Search code examples
pythonlinuxnfs

Multiprocessing python on NFS gets 'No such file or directory' from os.cwd()


I've been troubleshooting a test case on an EL9 environment which behaves differently in an EL7 environment.

It's specifically:

  • On an NFS mounts.
  • Occurs on our EL9 systems (5.14.0-362.18.1.el9_3.x86_64).

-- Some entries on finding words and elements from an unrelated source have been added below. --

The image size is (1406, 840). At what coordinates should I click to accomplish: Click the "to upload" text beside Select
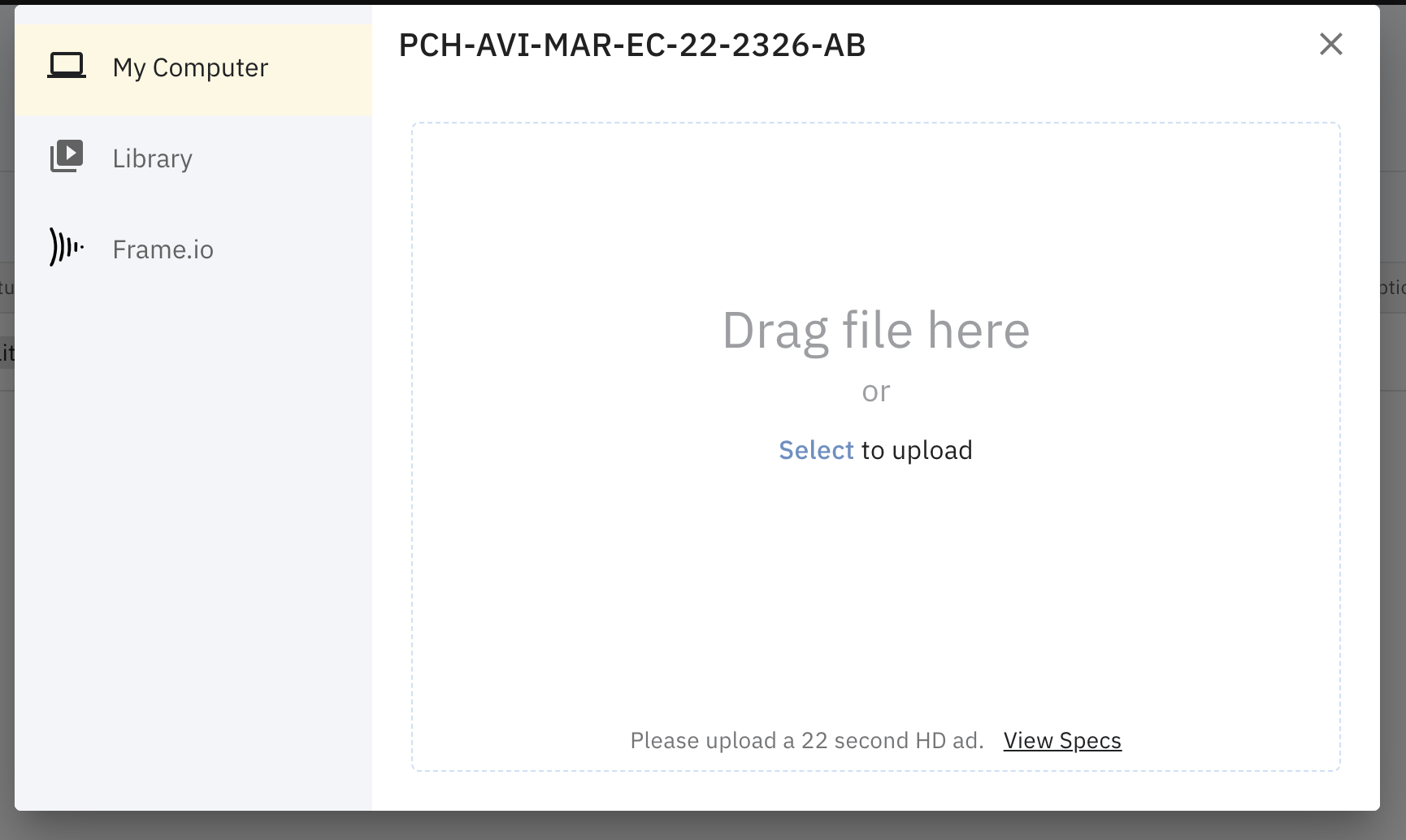[x=917, y=450]
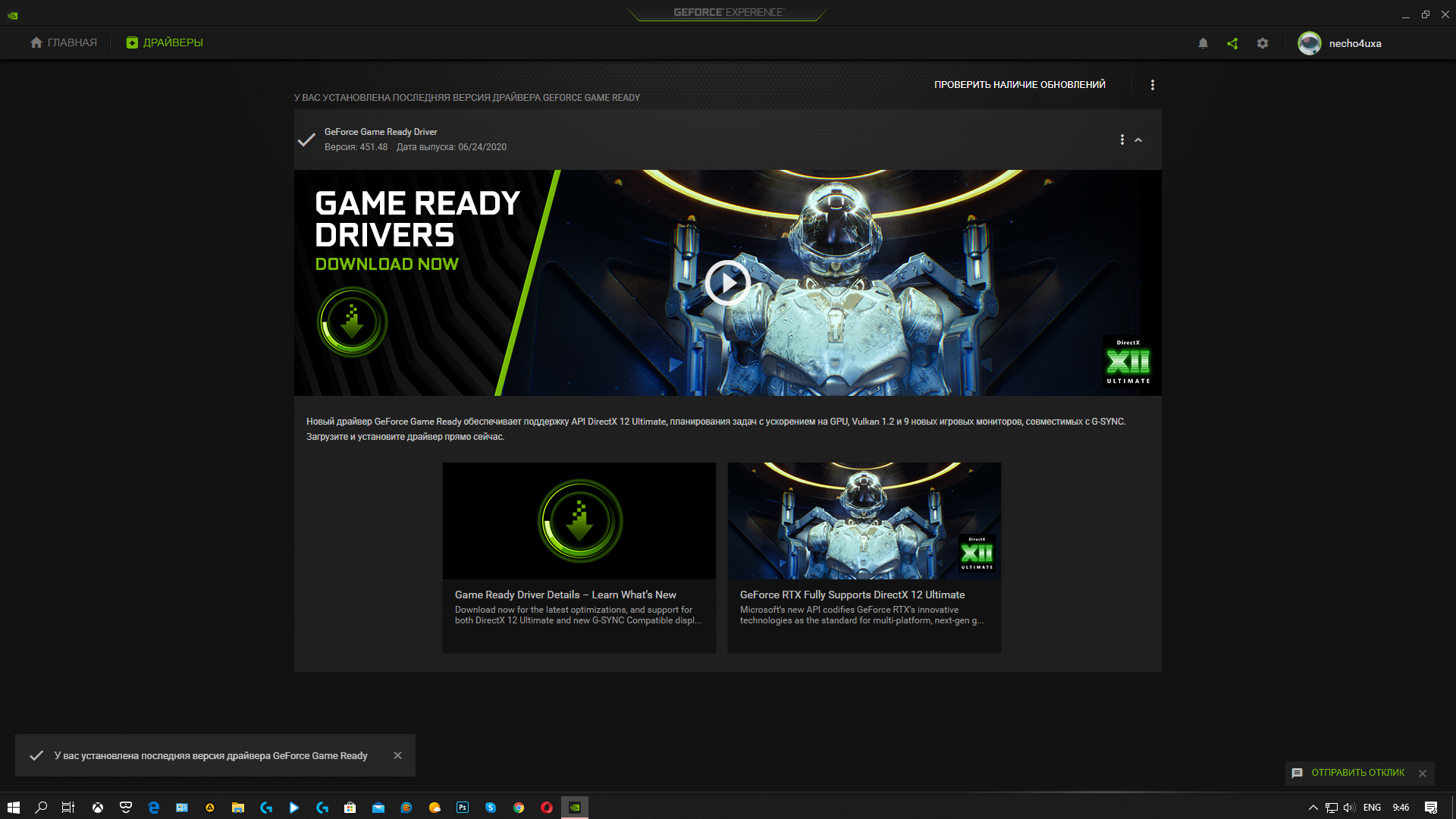Open the driver card's three-dot menu

(x=1122, y=140)
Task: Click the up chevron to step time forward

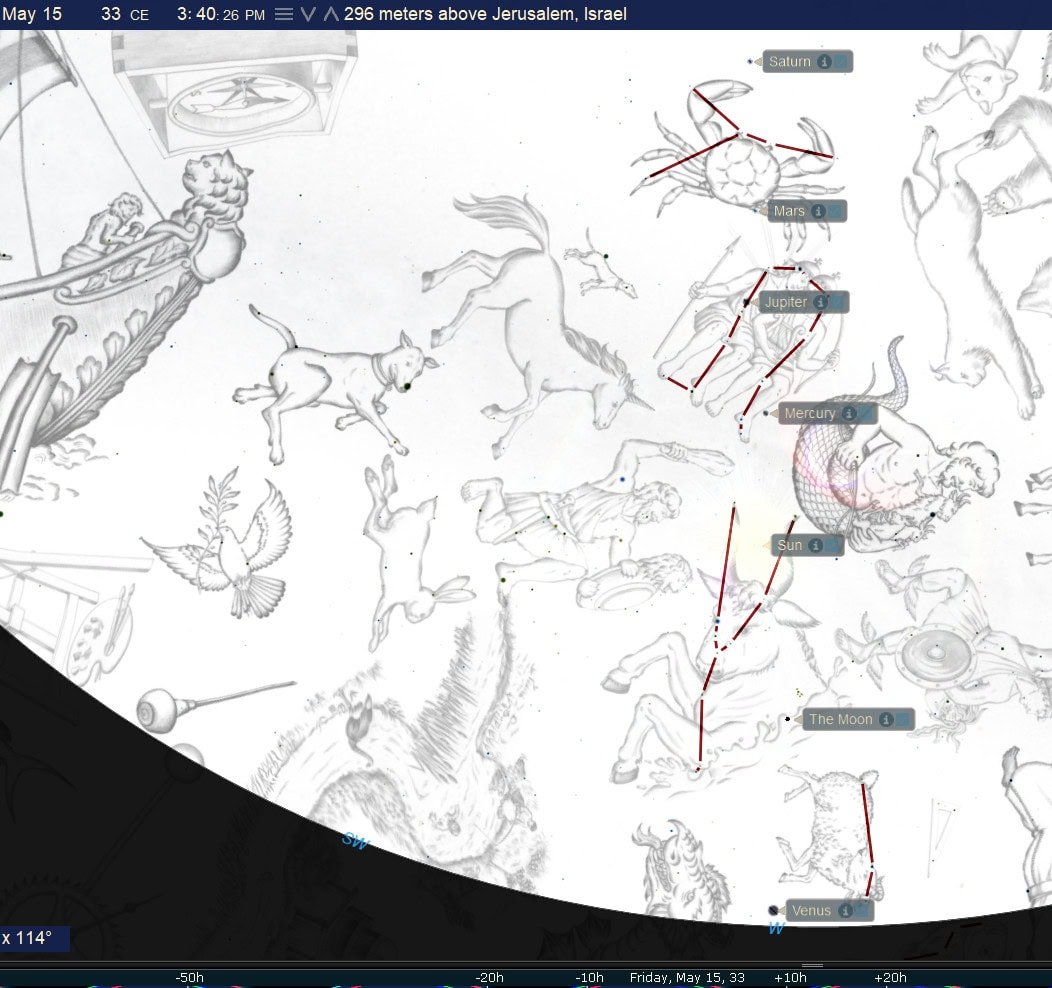Action: click(331, 14)
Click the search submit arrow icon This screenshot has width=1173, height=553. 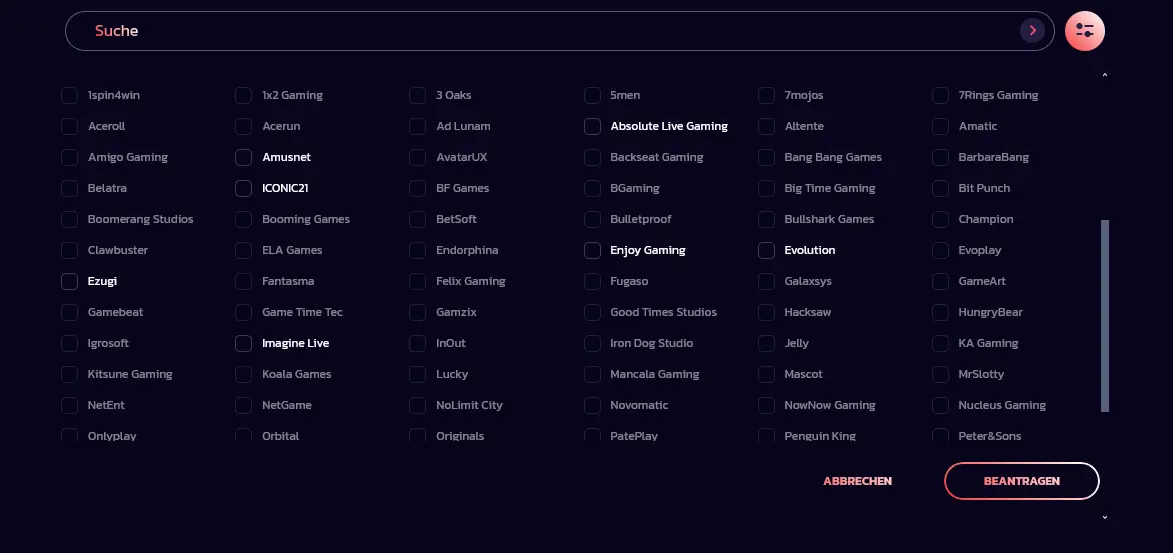click(1032, 31)
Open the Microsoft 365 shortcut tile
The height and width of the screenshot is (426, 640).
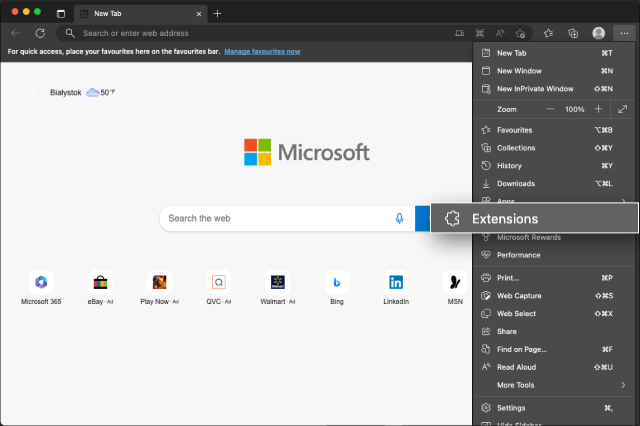(x=41, y=282)
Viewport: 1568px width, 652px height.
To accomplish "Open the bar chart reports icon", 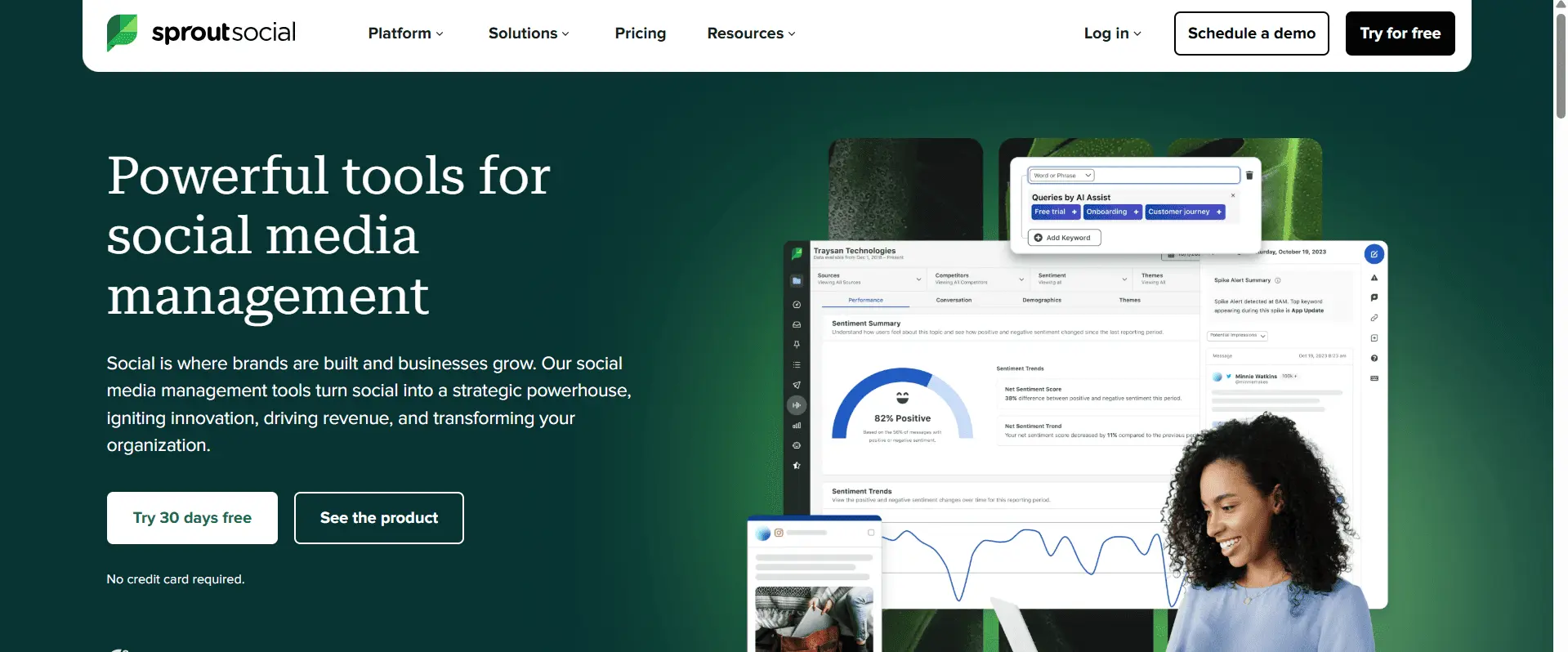I will (x=797, y=426).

Does not occur on any of our older Centos 7 systems (3.10 kernel various versions).
  • In a subdirectory. (Doesn't happen in a 'top level' mount).
  • The code frequently 'breaks' with os.cwd() returning 'no such file or directory'.

Reproduced on:

  • 5.14.0-427.el9.x86_64 (Alma)
  • 5.14.0-362.24.1.el9_3.x86_64 (Alma)
  • 5.14.0-362.18.1.el9_3.x86_64 (Alma)
  • 5.14.0-362.8.1.el9_3.x86_64 (RHEL)

Example reproduction code:

#!/usr/bin/python3 -u

import os
import multiprocessing
import time

if __name__=="__main__":
    multiprocessing.set_start_method("spawn")

    count = 0
    while True:
        try:
            os.getcwd()
            pool = multiprocessing.Pool(10)
            pool.close()
            pool.terminate()
            count += 1
        except Exception as e:
            print(f"Failed after {count} iterations")
            print(e)
            break

I'm at something of a loss to understand quite what's going on here, and quite why it fails.

It seems to be connected to pool.terminate() as if you add even a short (0.05) sleep before that, the problem stops occurring (at least, wasn't reproducible in 'sensible' amounts of time, where the above fails in <10 iterations).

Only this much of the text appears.